Task requirements:
Output the data from the line containing "Where should I" through the line containing "pyautogui.click(x=357, y=44)" as a Markdown table with the columns Row and Line, with one row per line and blank lines left out. Leave the pictures out of the answer.

Stored rows:
━━━━

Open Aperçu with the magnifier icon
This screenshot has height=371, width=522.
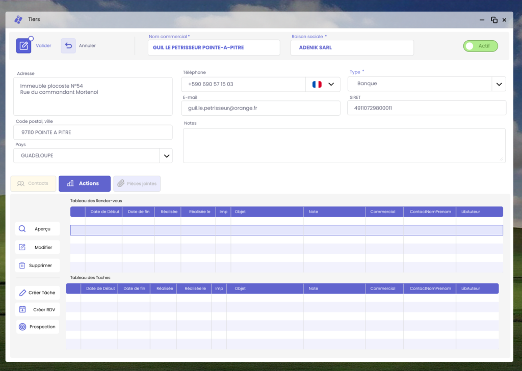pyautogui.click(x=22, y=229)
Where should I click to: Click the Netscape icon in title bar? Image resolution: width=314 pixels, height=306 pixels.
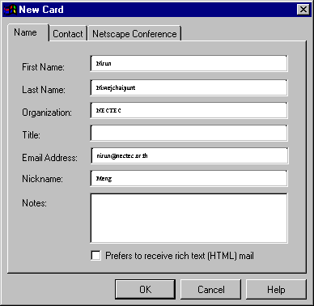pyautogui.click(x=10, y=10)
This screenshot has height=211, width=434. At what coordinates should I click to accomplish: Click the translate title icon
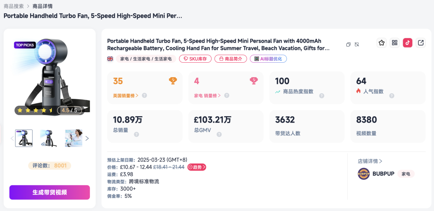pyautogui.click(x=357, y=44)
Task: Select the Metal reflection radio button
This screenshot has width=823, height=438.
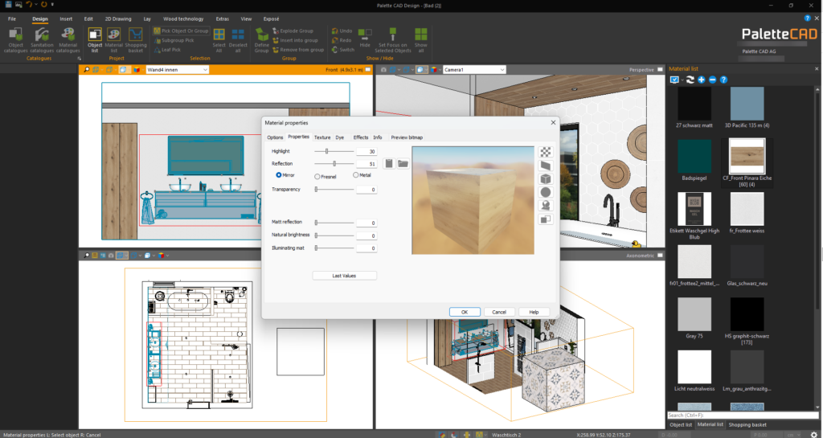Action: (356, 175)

━━━━

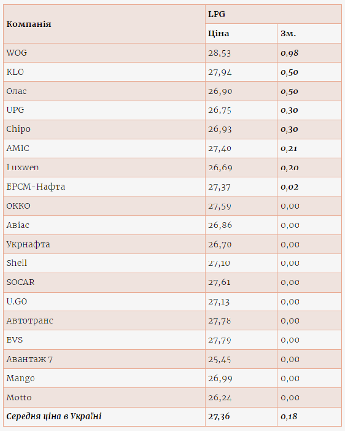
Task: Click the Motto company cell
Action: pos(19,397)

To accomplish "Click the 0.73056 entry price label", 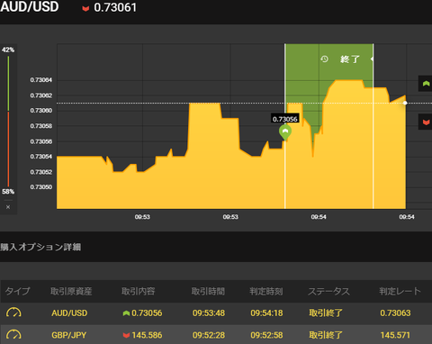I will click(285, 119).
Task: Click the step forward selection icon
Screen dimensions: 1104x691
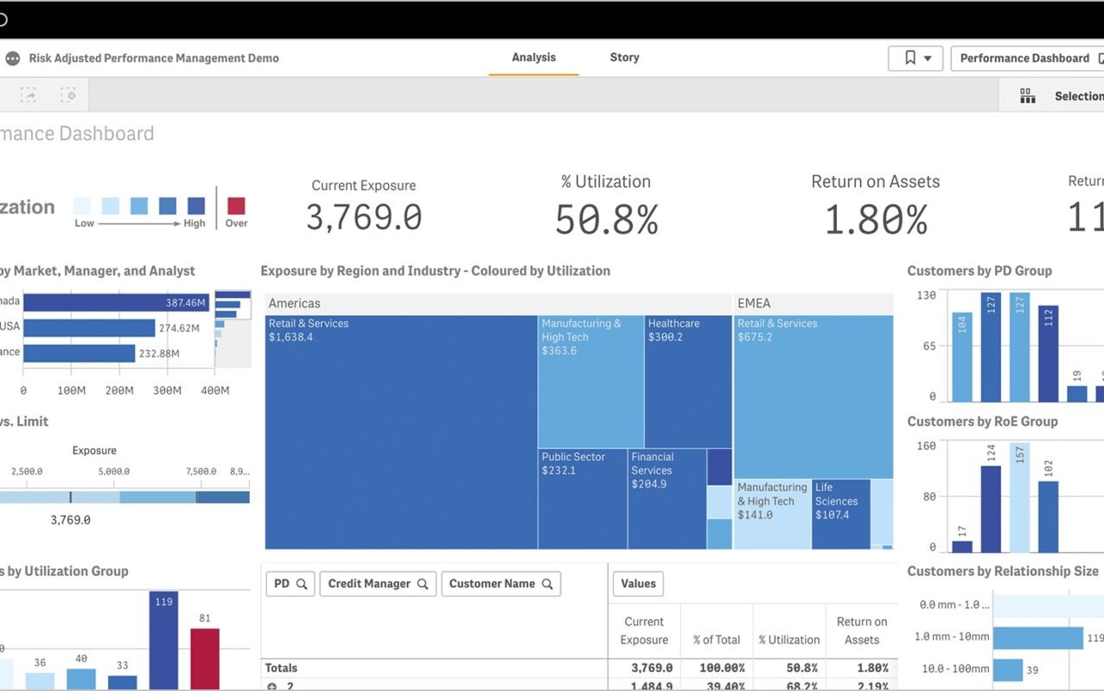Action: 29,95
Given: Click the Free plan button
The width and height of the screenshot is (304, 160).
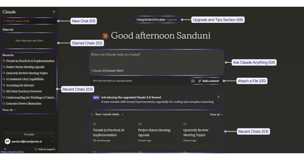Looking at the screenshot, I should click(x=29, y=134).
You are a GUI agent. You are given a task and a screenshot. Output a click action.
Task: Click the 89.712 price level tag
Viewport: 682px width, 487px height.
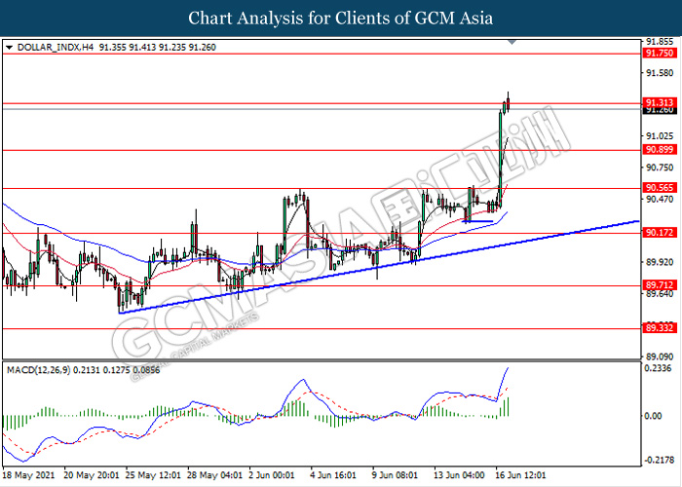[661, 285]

━━━━

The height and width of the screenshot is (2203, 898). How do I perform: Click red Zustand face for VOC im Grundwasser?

━━━━

The output:
| Row | Line |
|---|---|
| 1 | Where should I click to: Click the Netscape icon in title bar? Image resolution: width=314 pixels, height=306 pixels. |
| 2 | pyautogui.click(x=10, y=10) |
| 3 | This screenshot has height=211, width=434. At what coordinates should I click to accomplish: Click the translate title icon |
| 4 | pyautogui.click(x=357, y=44) |